Conflicting News in May PA Employment Report

Conflicting News in May PA Employment Report

As often happens, the latest employment situation report for Pennsylvania is a tour de force of opposing signals about the market. The household survey that estimates the number of people who say they are working and the establishment survey that reports the numbers of workers on payrolls could not be more at odds.

The household survey claims 24,000 additional people joined the ranks of self-reported employment in May compared to April, while the establishment survey found a drop of 9,200 workers on payrolls.
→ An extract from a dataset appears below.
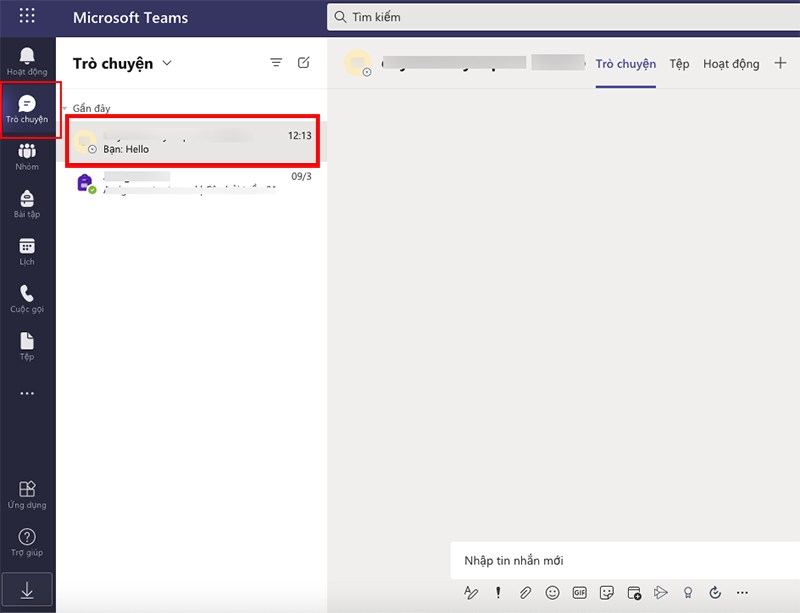Attach a file with the paperclip icon
This screenshot has width=800, height=613.
coord(525,591)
Moreover, since May of 2012, the household survey shows a twelve month rise of 68,000 people who say they are working while the establishment survey shows a mere 4,700 increase.

The Pennsylvania household survey results mirror the recent national numbers to a large extent. For example, the twelve month gain in Pennsylvania employed was 1.1 percent, exactly the same as the national increase. April to May jumps in labor force in the state and nation were also very close in percentage terms.
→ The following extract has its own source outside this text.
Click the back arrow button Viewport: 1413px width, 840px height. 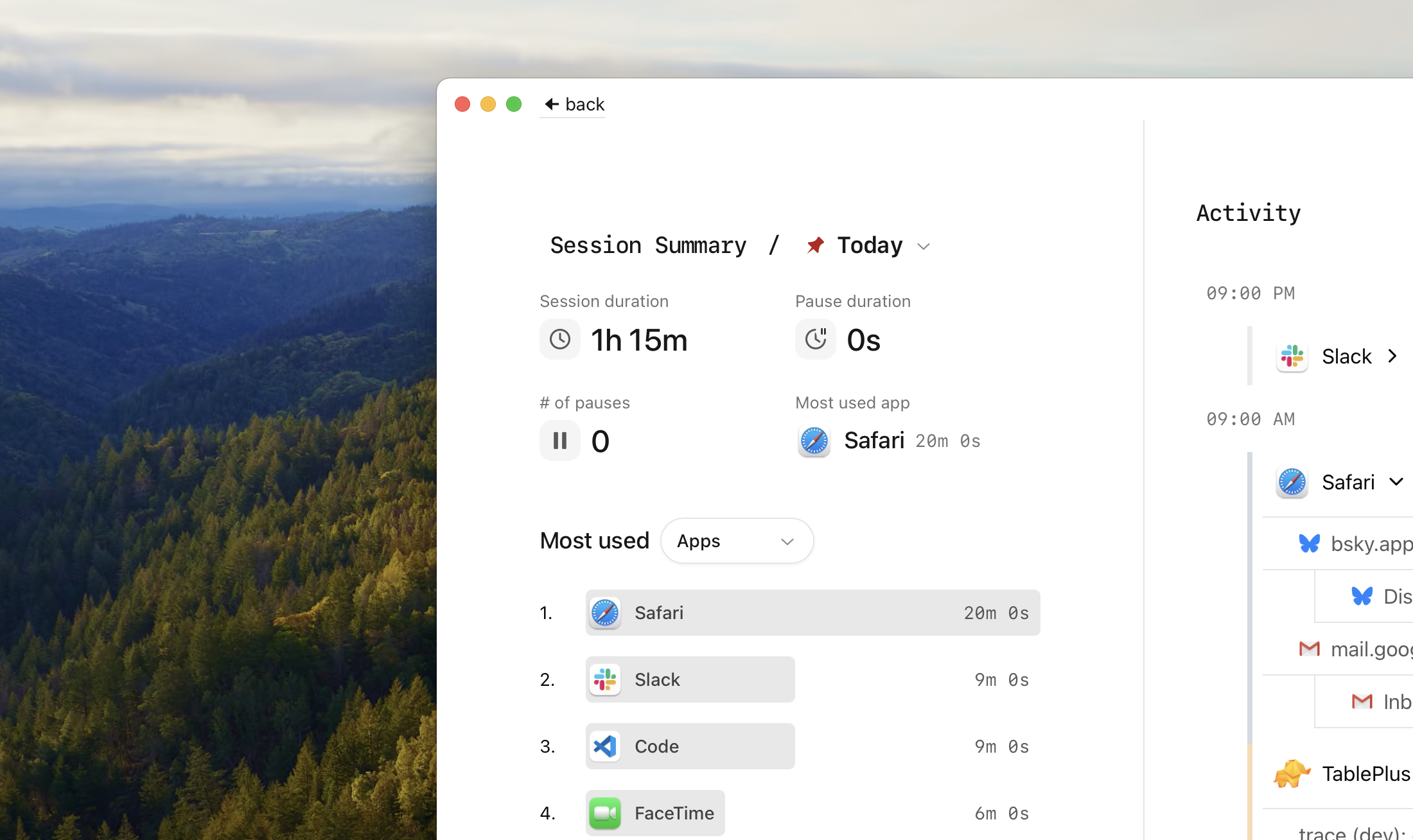(573, 104)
Meanwhile, the figures from the establishment survey are quite bleak. The report shows data for ten private industry sectors. Pennsylvania employment in six sectors fell between April and May, two were basically unchanged and only two posted meaningful, albeit small gains-Education and Health and the "Other" services sector.

What to make of this disparate behavior? One explanation offered by some analysts is that many people have decided to become self-employed and are captured by the household survey while being missed by the establishment survey. That has some plausibility. There is anecdotal evidence that underground economic activity has increased during the long period of economic sluggishness. People working "off the books", growth in numbers and size of "flea markets" where new goods are sold, and cash transactions would account here. After all, with millions of illegal immigrants, many of whom are employed, what are odds that a big portion of that activity is not measured by the government’s normal methods?

There is also a question of accuracy of the surveys. The measurement problems inherent in household surveys and its self- reporting that are not as easily verified as are the establishment reports. On any case, there will be major benchmarking update at some point that will likely bring the surveys into closer alignment for a while.